The following are methods that can be used for measuring the urban sprawl using GIS tools. In the ArcGIS, for example, there are confusion matrix tables from the upper left to the lower right that show no change of land use between two specified years. However, values on the other side of this diagonal line show the land use change. Also, the rows display previous uses while the columns represent the current use of a polygon.

However, this current review of the published articles on the sprawl did not reveal the four-dimension technique to know more about sprawl cities. Let us focus on the four-dimension technique and how this new approach can be used. If we have many layers like a cadastral map for several years, we can use an earlier map and compare it with other cities. The ArcGIS program can overlay some layers about cities, which in turn, allows us to identify the differences between two cities or more. Thus, we are able to know if there is sprawl or not. Nevertheless, this new method is mathematically complex and planners should know the least overlay between two or more layers in different scales. See Figs. 1 and 2 for more information about land use changes as one of the measures used to identify the sprawl.

Conclusion

Over the past century, the urban growth has taken the form of sprawl. A comprehensive review of the urban sprawl is beyond the scope of this paper, but the main conclusion that may be drawn from previous reviews is that this is a broad, multidisciplinary and multidimensional topic that has been looked at from many different points of view and defined in several ways. There is, however, no agreed universal definition of the city sprawl. Also, there is more than one way to measure different urban forms such as the sprawling city. For example, many ways have been used to measure the sprawl such as car density, residential sprawl, or housing sprawl, which may be confusing for those interested in urban form. In many past papers, there have been debates surrounding those issues among urban planners and geographers, because of the different ways to study the sprawl in this urban subfield. ArcGIS, network analyses and static have been used to understand the sprawl as an urban form in past and present studies. Moreover, other techniques could be used to help planners measure the sprawl such as the four-dimension method and other new methods to better understand this phenomenon. These methods include GIs and remote sensing, which are cost effective and technologically sound. That is why they are increasingly being used for the analysis of the urban sprawl. However, the measurement and modelling of the urban sprawl using satellite images with remote sensing data have not been well studied till data in developing countries. Also many ways or methods suggested by researchers, such as developing urban and suburban areas in a more compact manner, may have positive effects and help reduce the negative impact of the sprawl (Banai and DePriest 2014).
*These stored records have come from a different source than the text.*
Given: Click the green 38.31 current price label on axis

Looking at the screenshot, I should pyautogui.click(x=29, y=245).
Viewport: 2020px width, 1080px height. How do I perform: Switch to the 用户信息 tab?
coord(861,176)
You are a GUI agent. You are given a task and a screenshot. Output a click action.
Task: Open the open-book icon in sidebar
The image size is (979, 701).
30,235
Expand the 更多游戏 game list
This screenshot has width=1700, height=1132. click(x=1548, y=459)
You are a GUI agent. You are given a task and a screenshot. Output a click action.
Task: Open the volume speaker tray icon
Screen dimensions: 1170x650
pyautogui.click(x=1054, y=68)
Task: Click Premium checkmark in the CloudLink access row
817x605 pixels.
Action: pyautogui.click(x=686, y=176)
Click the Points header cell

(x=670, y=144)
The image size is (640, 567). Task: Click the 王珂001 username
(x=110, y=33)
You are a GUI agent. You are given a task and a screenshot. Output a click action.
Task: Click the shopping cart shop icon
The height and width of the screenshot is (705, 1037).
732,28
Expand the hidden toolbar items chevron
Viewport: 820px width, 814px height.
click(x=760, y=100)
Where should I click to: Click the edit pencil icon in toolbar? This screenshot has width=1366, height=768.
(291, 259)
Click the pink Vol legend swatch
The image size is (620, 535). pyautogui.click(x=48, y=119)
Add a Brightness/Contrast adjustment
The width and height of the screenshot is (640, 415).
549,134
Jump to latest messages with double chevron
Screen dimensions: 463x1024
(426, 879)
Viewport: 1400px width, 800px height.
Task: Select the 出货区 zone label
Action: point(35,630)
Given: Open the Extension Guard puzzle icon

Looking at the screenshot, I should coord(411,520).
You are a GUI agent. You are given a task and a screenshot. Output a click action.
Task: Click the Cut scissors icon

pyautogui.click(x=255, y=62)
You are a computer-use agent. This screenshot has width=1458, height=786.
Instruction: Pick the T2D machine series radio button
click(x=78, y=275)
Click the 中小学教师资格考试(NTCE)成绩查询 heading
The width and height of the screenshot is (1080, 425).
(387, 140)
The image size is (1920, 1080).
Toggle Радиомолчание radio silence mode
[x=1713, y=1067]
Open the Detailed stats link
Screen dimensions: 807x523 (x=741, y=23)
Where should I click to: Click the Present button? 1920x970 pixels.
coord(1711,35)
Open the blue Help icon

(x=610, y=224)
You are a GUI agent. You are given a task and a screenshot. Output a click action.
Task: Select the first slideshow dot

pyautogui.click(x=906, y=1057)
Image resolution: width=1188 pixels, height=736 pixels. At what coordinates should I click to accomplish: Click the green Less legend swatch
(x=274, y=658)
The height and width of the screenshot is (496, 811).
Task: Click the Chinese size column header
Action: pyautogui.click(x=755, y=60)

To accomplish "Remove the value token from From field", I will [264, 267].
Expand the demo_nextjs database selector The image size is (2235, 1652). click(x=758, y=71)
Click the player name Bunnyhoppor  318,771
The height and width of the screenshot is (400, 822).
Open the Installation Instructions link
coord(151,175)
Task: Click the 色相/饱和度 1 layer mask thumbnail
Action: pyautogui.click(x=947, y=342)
Also, the smart growth and greenbelt approaches that have been applied in the US and the UK are other good strategies that could be applied in other countries to preserve farmland and open space, decrease auto dependence and relieve the economic burden on local governments. However, many negative effects related to the urban sprawl still remain such as low accessibility, congestion and health and environmental issues. Other critical issues in regard to the urban sprawl, especially for women, relate to the physical cost such as the male-dominated use of the automobile which causes women less accessibility.